Exercise description ▸
Render the rows starting at the line containing "Viewport: 1120px width, 677px height." and ending at the line containing "Task: Enable Show" as a Markdown table with the columns No. and Text. Number each line, include both end lines, and omit any blank lines.

Working data ▸
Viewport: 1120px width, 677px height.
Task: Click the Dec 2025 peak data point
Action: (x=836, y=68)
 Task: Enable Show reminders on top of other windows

==

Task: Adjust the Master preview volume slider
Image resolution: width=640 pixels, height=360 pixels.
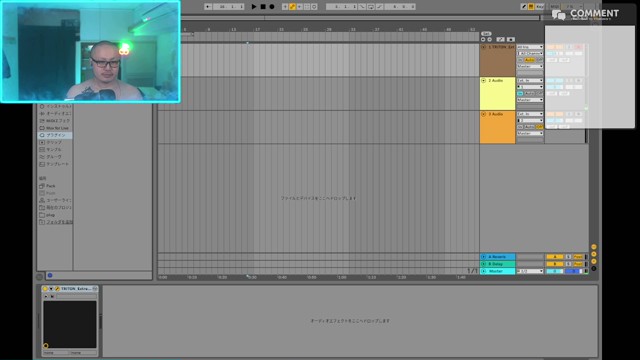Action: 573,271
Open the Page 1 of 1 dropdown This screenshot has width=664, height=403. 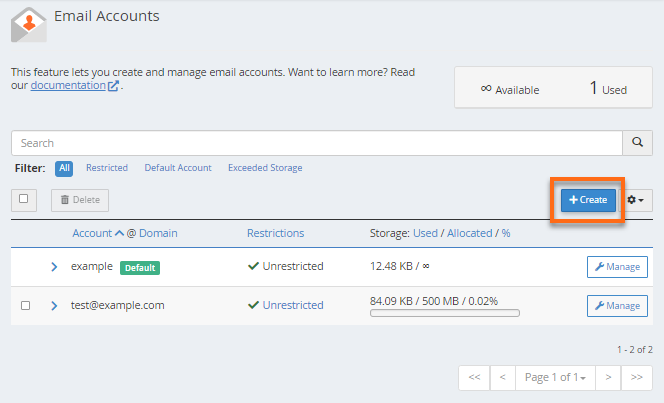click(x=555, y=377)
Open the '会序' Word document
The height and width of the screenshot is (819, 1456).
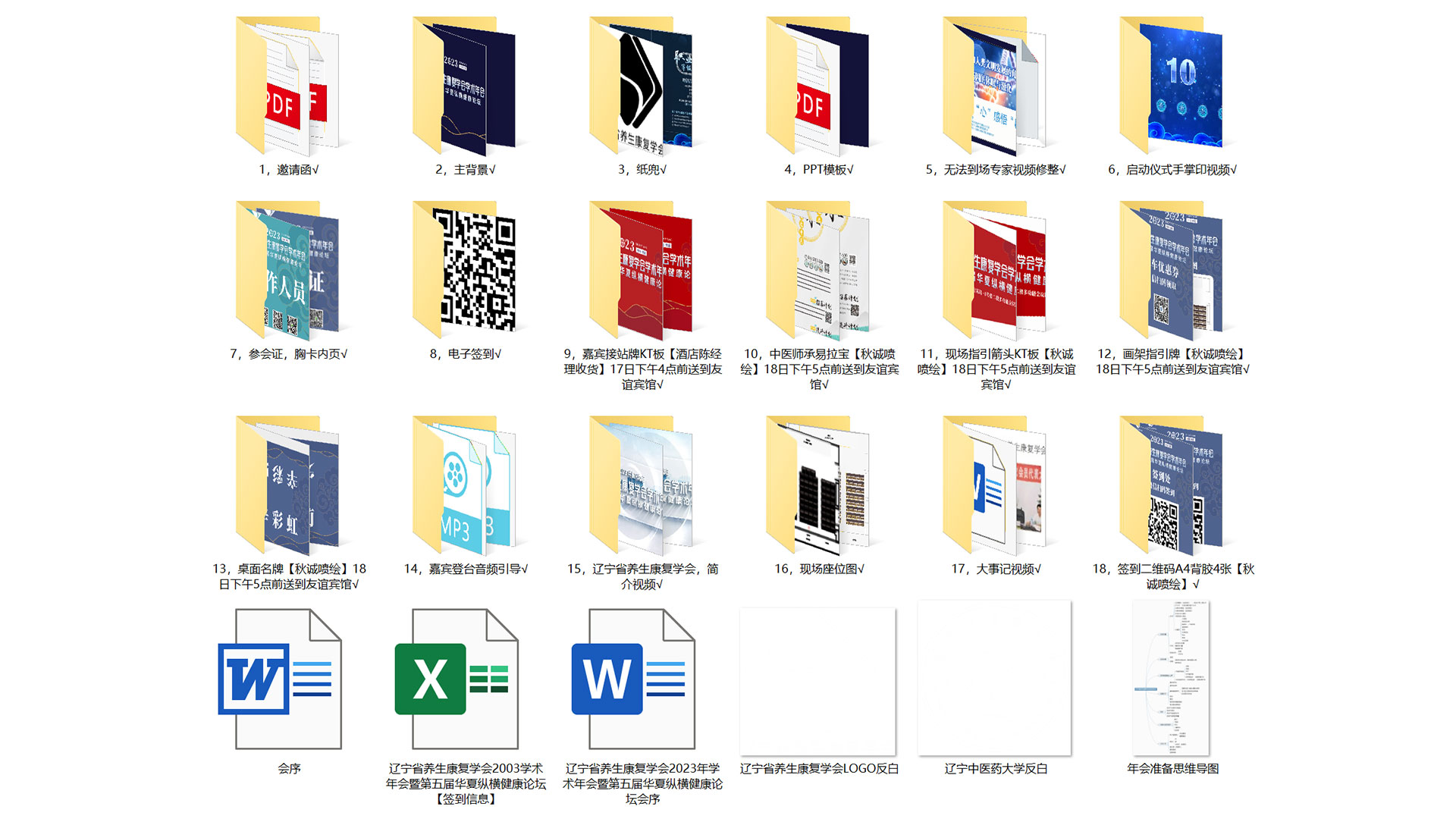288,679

Answer below ▸
| No. | Text |
|---|---|
| 1 | Viewport: 1120px width, 677px height. |
| 2 | Task: Click the Dec 2025 peak data point |
| 3 | Action: (x=836, y=68) |
| 4 |  Task: Enable Show reminders on top of other windows |